Nicolas Sarkozy : « On peut dire singe ? Parce qu’on ne peut plus dire neg… », ce dérapage qui n’a pas échappé à la gauche
Publié le 12 janvier 2026 par: Être Heureux
Une phrase, quelques mots mal maîtrisés, et la polémique s’embrase. Invité sur un plateau de télévision pour promouvoir son dernier ouvrage, Nicolas Sarkozy s’est retrouvé au cœur d’une tempête politique et médiatique.

Une séquence jugée confuse, mais surtout choquante, qui relance le débat sur le langage, les symboles et les responsabilités de la parole publique. Invité de Quotidien, animée par Yann Barthès sur TMC, Nicolas Sarkozy était venu assurer la promotion de son livre Le Temps des tempêtes, paru aux Éditions de l’Observatoire. Mais l’échange a rapidement dérapé. En voulant dénoncer ce qu’il appelle les “élites”, l’ancien chef de l’État s’est lancé dans une tirade confuse, mêlant références animales et vocabulaire aujourd’hui unanimement considéré comme offensant.
Des propos jugés maladroits et choquants
Sur le plateau, Nicolas Sarkozy critique “ces élites qui se pincent le nez”, avant d’ajouter : “qui sont comme les singes qui n’écoutent personne”, s’interrogeant aussitôt sur le droit même d’utiliser ce mot. Dans la foulée, il évoque la disparition du titre Dix petits nègres d’Agatha Christie, rebaptisé Ils étaient dix. La juxtaposition de ces termes, dans un même raisonnement, a immédiatement provoqué un malaise, tant sur le plateau que chez les téléspectateurs.
Une référence culturelle devenue explosive

L’ancien président entendait dénoncer ce qu’il perçoit comme une dérive du politiquement correct et une normalisation excessive du langage. Sur un ton ironique, il lance même : “Elle progresse la société !”. Mais pour beaucoup, l’intention critique s’est noyée dans une formulation hasardeuse, donnant lieu à une association jugée déplacée, voire raciste, entre des mots lourdement chargés d’histoire.
La gauche monte au créneau
Les réactions politiques n’ont pas tardé.
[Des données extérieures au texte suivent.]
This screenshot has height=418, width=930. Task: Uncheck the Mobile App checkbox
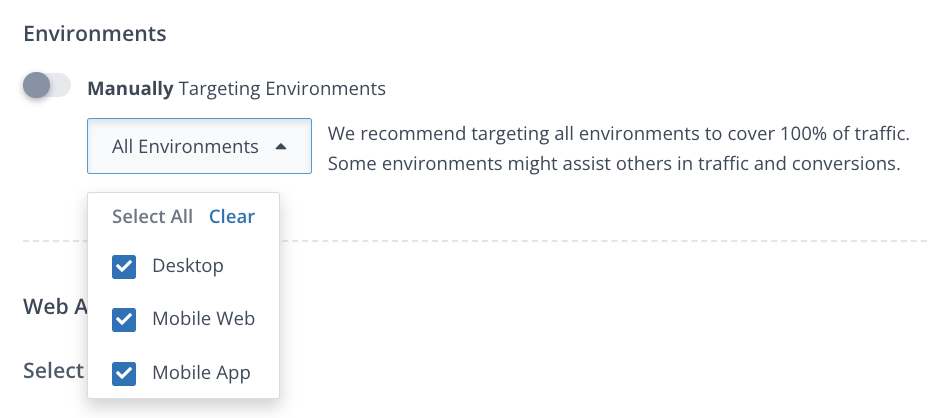pos(124,373)
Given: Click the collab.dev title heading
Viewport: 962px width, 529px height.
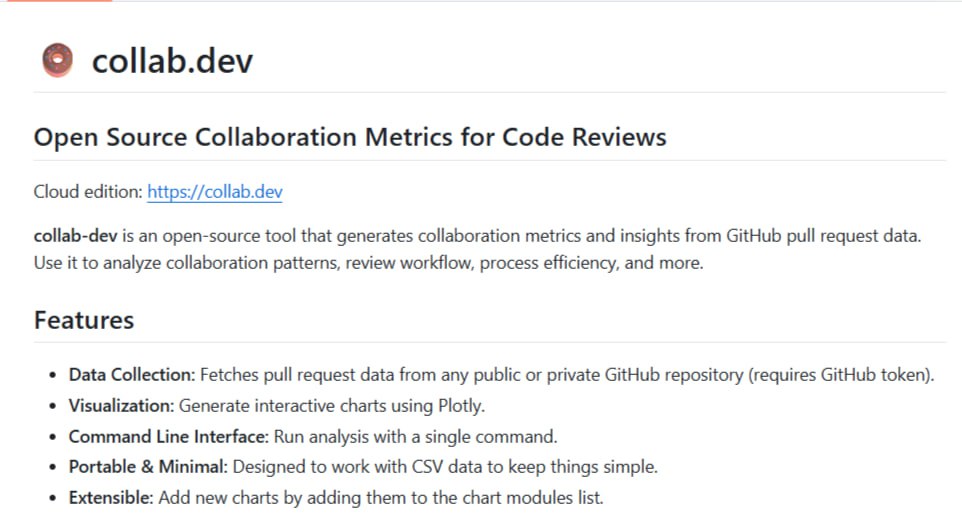Looking at the screenshot, I should pos(172,61).
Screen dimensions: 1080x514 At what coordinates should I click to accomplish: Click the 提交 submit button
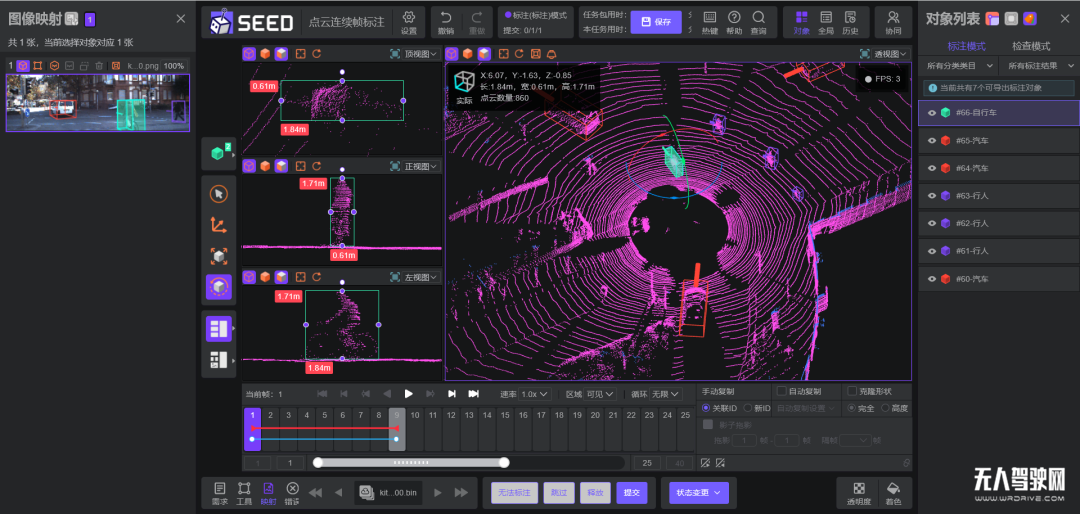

Olivier Faure, premier secrétaire du Parti socialiste, dénonce un “racisme sans masque”, estimant que Nicolas Sarkozy associe spontanément des termes profondément stigmatisants. De son côté, Ségolène Royal fait le lien avec le discours de Dakar de 2007, rappelant que l’ancien président avait alors affirmé que “l’homme africain n’était pas suffisamment entré dans l’histoire”.
Une indignation relayée massivement en ligne

Sur les réseaux sociaux, la séquence est disséquée, commentée, critiquée. Adrien Quatennens souligne la “rapidité” avec laquelle les mots se sont enchaînés dans l’esprit de l’ex-président. Éric Coquerel abonde dans le même sens, tandis que Audrey Pulvar parle d’un “racisme décomplexé”, reprochant l’absence de contradiction immédiate sur le plateau.
Les soutiens de Nicolas Sarkozy tentent d’éteindre l’incendie
Face à la tempête médiatique, les proches de Nicolas Sarkozy ont rapidement pris sa défense. Rachida Dati est montée au créneau sur BFMTV et RMC, affirmant que l’ancien président n’avait “pas une once de racisme”. Elle a rappelé son engagement passé en faveur de la diversité et son admiration affichée pour Barack Obama bien avant son accession à la Maison-Blanche.